5 Great Road Movies

(Image Source: Flickr)

Even those of us who may not be experienced drivers sometimes enjoy a great road movie. The best of these films keep the audience rooted in their seats, glued to the screen, and wanting the trip never to end – but the main reason people enjoy road movies is seeing various places as they appear in someone else’s eyes. This short article looks at five of the best road movies, whether the mode of transport is car or motorcycle. Ideal for when it’s too cold to go out for a drive…

The Motorcycle Diaries

Although this film first came out twelve years ago, it is still a firm favourite with anyone who loves road movies. The film was directed by Walter Salles, and essentially charts the rise of Che Guevara in the early 1950s.

The action centres around the younger Che Guevara, before the revolution, and his sensational trip on a Norton 500 motorbike. He went with a friend, and the film follows their trip from Buenos Aires and on to Venezuela by way of the Andes. It was undertaking the trip on a bike that really made the journey of a lifetime – and a memorable film.

Little Miss Sunshine

Little Miss Sunshine, released in 2006, and directed by Jonathan Dayton and Valerie Faris was an Oscar winner, and follows the Hoover family, and their memorable road trip in an old camper van. The film highlights the family’s often very funny arguments as they go to Redondo Beach from Albuquerque, in their bright yellow van.

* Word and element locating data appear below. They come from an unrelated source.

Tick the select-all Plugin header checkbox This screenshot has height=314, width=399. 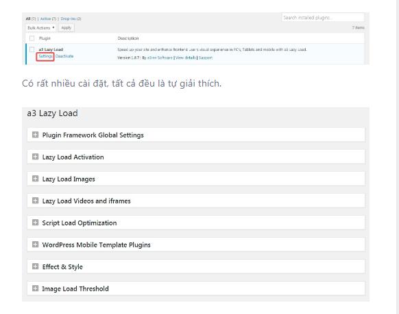coord(32,38)
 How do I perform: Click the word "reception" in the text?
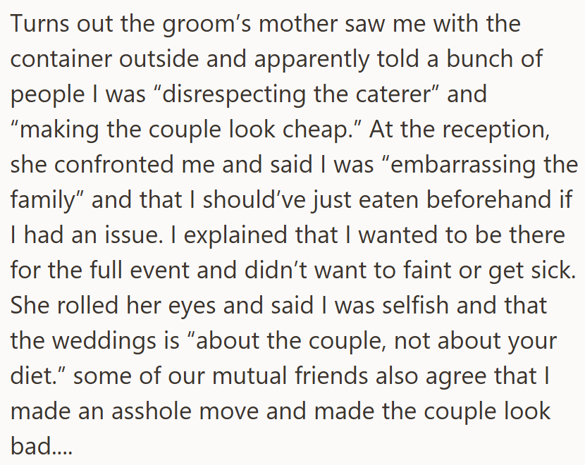493,130
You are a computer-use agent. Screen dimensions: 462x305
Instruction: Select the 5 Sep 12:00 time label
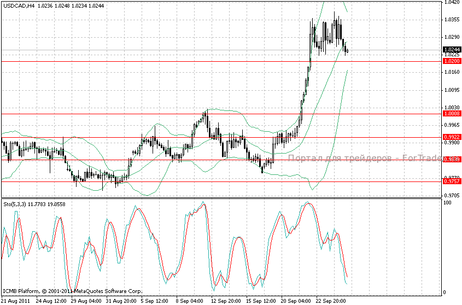(154, 300)
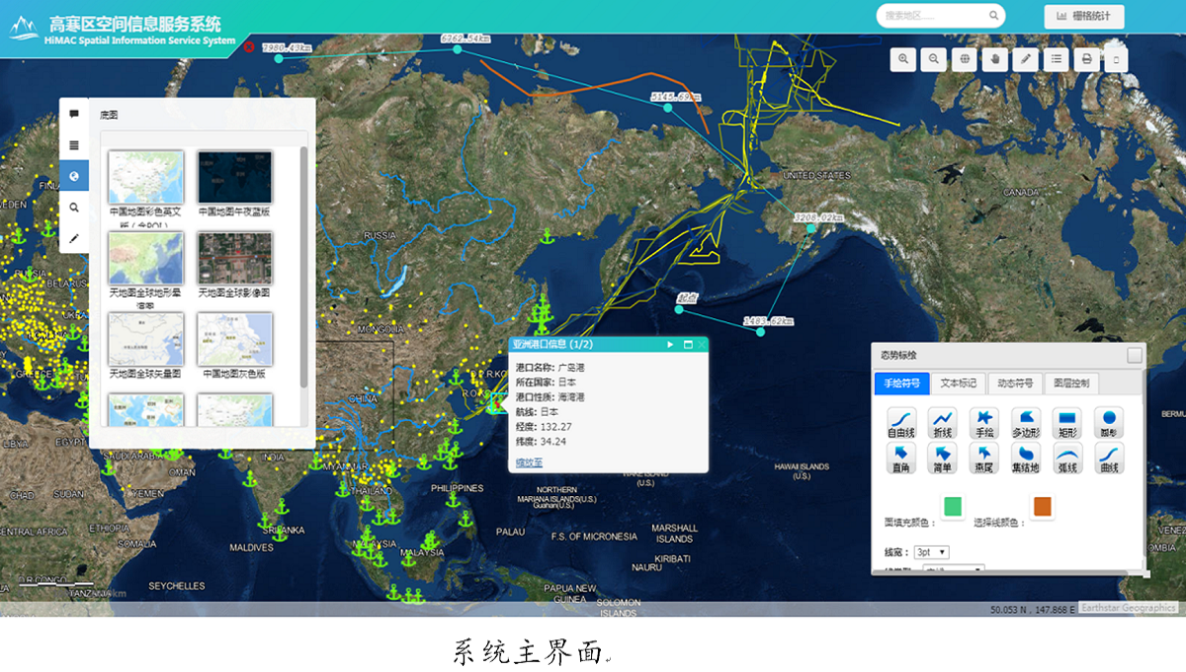The width and height of the screenshot is (1186, 672).
Task: Open the 线宽 3pt dropdown
Action: tap(931, 551)
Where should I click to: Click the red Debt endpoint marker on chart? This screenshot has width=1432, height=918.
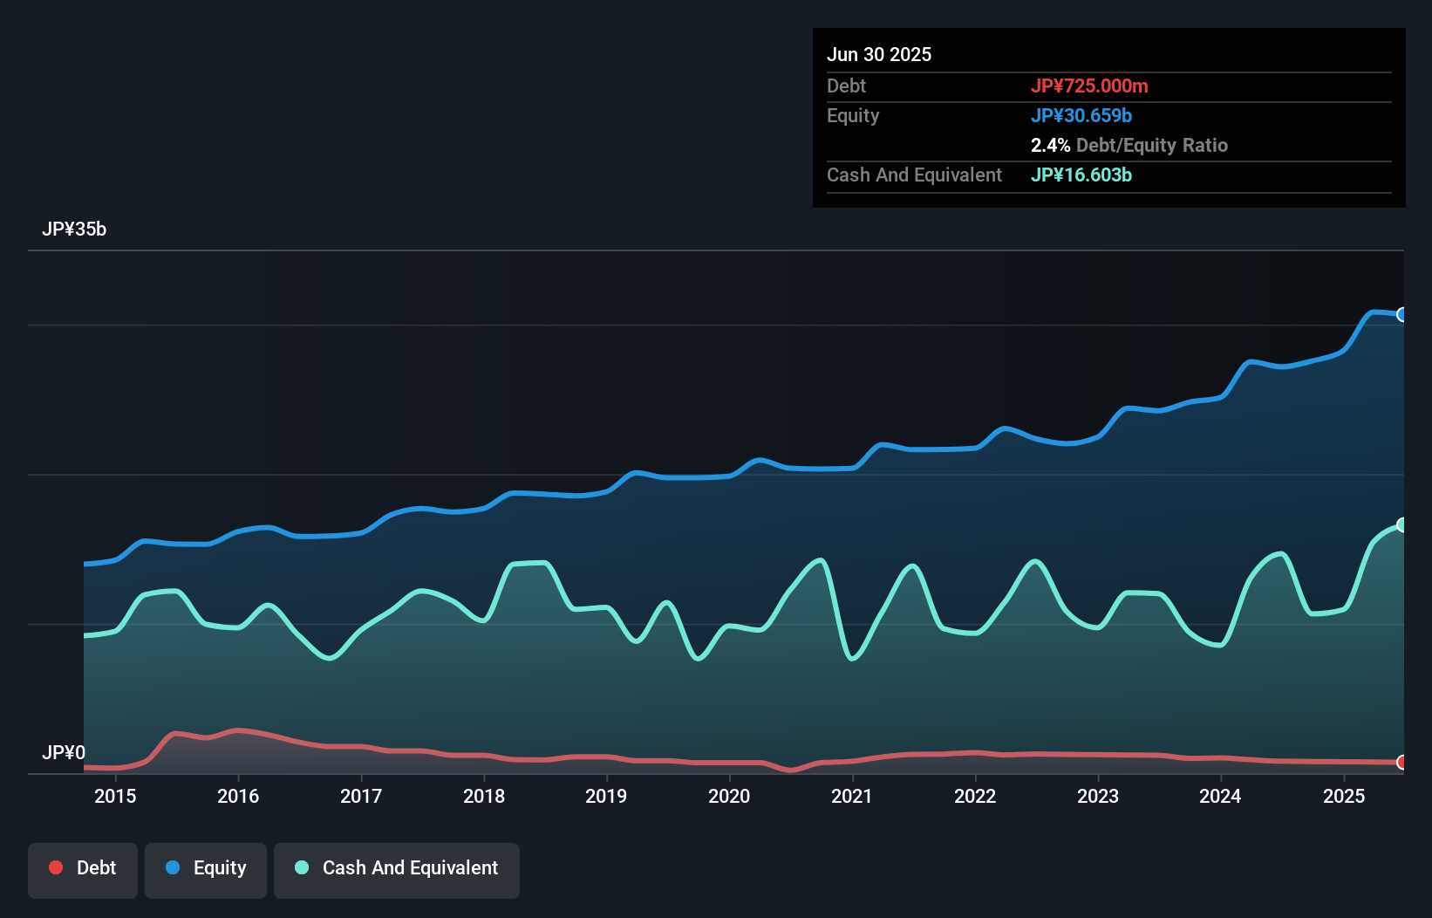pyautogui.click(x=1402, y=763)
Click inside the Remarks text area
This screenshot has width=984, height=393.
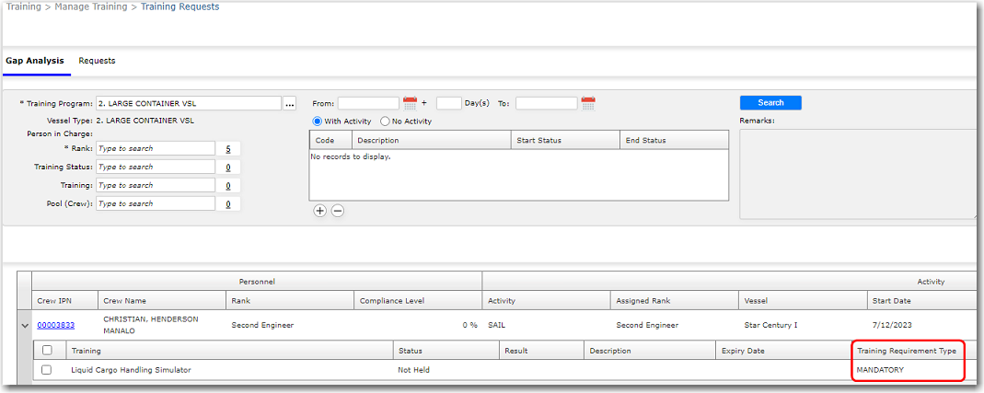[x=856, y=173]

The 2012 film was directed by Alexander Payne and focuses on a trip to Nebraska made by a father and his son. It’s a difficult trip, not least because the father is over 70 at the time and has a serious case of dementia. The father decides that they should take the trip in their car because he’s been told that he has won a million dollars – which the son said was a scam. Nevertheless they set off, and the real charm of this film comes from the old man, and the warm relationship between him and his son.

The Brown Bunny

The Brown Bunny, directed by Vincent Gallo, almost caused a riot at the premiere in Cannes, 2003, due to a graphic sex scene. The film’s director edited and acted in the film, as well as doing his own makeup. What make the film so memorable, other than the sex scene, is what has been called the “visual poetry”, and the way it portrays how lonely long distance driving can be.

Broken Flowers

Broken Flowers was directed by Jim Jarmusch and starred Bill Murray. The film was released in 2005. At the start of the film, Don Johnson, a computer whizz, has just received anonymous mail that tells him he’s the father of a son of nineteen, and whom he’s never met. The relationship complications are just a background story for the trip itself, which Johnson (played by Murray) undertakes in a rental car. The film sees the protagonist driving across America with the aid of printed maps, as it was released before the proliferation of either the satellite navigation device or the iPhone!